Amanda Visconti


THATCamp Games Co-organizer, MITH Webmaster, UMD English Ph.D. Student, UMD iSchool ARG Research Team Member

  • Session Proposal: Game Data Vis!


    Good visualizations are things of beauty.


    I’d like to talk about creating visual demonstrations of game data (whether for games you’ve made yourself, or when studying others’ games). How can we concisely and accurately demonstrate key measures of our games, whether for research purposes, soliciting more funding, or to encapsulate the game experience for non-players? What work are people doing with visualizations of game data?

    This question stems from my experience running an on-going small-scale ARG/RPG, Her Majesty’s Royal Mail, with attendee Michael Von Korff. A key mechanic of the game is its player-to-player epistolary delivery, which necessarily creates a fog of war correspondence that we’ve dealt with through letter editing, an all-player broadsheet, and the ever-popular intercepted letter. I’d be interested in figuring out tools to generate visualizations of the correspondence relationships occurring in this game, something I imagine can be modeled by existing social network analysis tools? Thus far, I’ve just been modeling these relationships in a drawing program, but I’m certain there’s a better way:

    Click for larger (but still redacted) image.


    Some questions this session might explore:

    1. What tools are people using to work with data from existing and self-created games? (I hear attendee Marc Ruppel might have something to say about social networks in ARGs…)
    2. More specifically–what are the best tools to use for data from different genres and sizes of games? What about in-game (e.g. character behavior) data and meta-game (e.g. player post-game survey) data? Are there tools beyond social network analysis mechanisms we can apply to our game data?
    3. What are some good examples of work with game data visualizations? What kind of visualizations haven’t been done yet?
    4. How can we apply existing DH tools to answering questions about our game data?
    5. What kind fo questions do we want to ask (and answer) with game data vis, anyway?
    6. And in terms of getting the data in the first place–is there a way to get more game datasets out there for use in the game studies community while still protecting our players?
  • Session Proposal: Maryland Is For Gamers


    I’m going to plead my focus on Other Conference Things (i.e. making sure we have coffee the morning of the conference, designing Sweet Conference Swag like the sticker above) as an excuse for not writing a full session proposal on a single topic, but I wanted to at least throw a few short ideas out there and see if anyone is interested in talking about them, in-session or out. For those of you who haven’t written a proposal yet–please do post something! Even if it’s just a few sentences or some bullet points. At the very least, this will let others with similar interests know to seek you out at the conference. Don’t forget that sessions can take many formats: discussions, collaborative writing, reading groups, game design or testing, play-alouds, game critiques, syllabus design… and you can propose as many session ideas as strike your fancy.

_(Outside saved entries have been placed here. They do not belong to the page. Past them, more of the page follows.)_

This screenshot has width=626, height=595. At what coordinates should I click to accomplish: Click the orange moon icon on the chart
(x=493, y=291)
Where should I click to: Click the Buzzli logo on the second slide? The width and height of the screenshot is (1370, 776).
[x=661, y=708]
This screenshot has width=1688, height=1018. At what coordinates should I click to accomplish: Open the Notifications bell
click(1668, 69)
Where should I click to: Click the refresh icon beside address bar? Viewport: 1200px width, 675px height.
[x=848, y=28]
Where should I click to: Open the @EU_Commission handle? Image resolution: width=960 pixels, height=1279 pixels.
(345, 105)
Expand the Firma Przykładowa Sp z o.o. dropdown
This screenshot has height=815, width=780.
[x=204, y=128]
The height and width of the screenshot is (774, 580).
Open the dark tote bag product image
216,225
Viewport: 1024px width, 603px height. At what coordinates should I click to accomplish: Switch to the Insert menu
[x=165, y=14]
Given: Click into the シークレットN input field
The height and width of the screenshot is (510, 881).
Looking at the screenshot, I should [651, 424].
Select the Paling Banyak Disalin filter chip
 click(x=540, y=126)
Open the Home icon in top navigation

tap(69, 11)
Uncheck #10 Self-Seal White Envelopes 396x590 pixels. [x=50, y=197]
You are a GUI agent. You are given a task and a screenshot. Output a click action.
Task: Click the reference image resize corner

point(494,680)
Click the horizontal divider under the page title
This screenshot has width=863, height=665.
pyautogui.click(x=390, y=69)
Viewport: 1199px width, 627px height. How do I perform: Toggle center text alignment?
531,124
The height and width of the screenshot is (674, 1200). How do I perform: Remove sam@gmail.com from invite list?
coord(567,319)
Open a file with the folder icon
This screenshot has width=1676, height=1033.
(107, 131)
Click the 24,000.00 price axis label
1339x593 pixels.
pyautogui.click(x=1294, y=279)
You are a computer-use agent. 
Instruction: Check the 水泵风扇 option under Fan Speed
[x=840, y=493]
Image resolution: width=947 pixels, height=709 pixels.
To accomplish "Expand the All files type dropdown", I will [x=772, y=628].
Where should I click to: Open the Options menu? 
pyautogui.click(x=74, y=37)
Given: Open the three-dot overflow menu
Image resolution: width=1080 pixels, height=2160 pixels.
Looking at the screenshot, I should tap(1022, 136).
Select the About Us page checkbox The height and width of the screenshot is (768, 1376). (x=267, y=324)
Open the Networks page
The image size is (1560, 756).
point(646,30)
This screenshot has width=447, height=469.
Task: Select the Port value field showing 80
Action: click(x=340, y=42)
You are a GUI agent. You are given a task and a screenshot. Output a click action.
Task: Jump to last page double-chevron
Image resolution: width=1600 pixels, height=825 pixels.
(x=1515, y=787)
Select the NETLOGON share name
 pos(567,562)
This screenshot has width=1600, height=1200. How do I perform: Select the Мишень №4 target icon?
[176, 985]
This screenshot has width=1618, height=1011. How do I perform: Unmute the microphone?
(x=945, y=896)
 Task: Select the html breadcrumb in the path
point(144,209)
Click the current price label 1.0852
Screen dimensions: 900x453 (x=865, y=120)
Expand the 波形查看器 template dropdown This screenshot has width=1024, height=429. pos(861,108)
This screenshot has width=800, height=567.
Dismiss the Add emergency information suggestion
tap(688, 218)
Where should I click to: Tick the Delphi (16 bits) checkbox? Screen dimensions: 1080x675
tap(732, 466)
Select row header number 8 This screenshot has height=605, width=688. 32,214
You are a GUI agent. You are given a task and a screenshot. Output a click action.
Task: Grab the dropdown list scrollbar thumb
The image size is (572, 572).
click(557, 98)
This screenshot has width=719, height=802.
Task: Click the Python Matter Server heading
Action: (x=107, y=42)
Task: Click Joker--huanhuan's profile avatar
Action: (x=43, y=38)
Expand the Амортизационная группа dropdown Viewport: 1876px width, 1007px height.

    Wrangling Unwieldy Mythologies: Anyone who’s spent time designing a game knows that the brainstorming process–especially with extensively narrative games–is exhilarating but messy. How do we preserve and display the process of our game designing for future researchers, designers, and players? Are there practices we can use during the design phase that would save time later on without impeding creativity as we work? What types of software do people use to organize and track changes in their design notes?

    Big Humanities Game Pedagogy Resource: A roundtable discussion of our experiences teaching games to undergraduates, culminating in a GoogleDoc of resources (e.g. links to games studies syllabi, games assignments, games that worked well in the classroom) for humanities teachers (unless there’s a good instance of this someone can link me to already?). This could even be a GoogleDoc I set up next Saturday morning that we could all add to during the day, though I’d love to hear from you all in-person about what’s worked when teaching games.

    A gamification manifesto/reading list: I’d probably be okay with never hearing the word “gamification” again, but sometimes one needs to re-argue the difference between meaningful game features and trendy but empty game elements (e.g. when designing a course or seeking funding for a study). This session would draw up a GoogleDoc with links to this year’s most interesting writing on the gamification debate as well as draft a sort of manifesto for the place of games in the humanities curriculum–something we could share with interested non-game-studiers (maybe this could even buddy up with Kevin’s great “Badges Done Right” proposal?).

    The Literary ARG: I’m fascinated by the similarities between ARGs and classes that focus on wrestling big, complex works of literature (Ulysses, I’m looking at you: you’ve got the puzzles, answerable and not; the collaborative classroom reading; the frustration and the triumph; and the opportunity for a reader/player-created wiki/online community.) Perhaps teaming up with the quest-class proposal, I’d be interested in discussing how such a game-class structure might work for a literary course (maybe it’s just me, but I’ve had an easier time wrapping my head around quest-courses about history or STEM or game design than I do about literary quest courses.)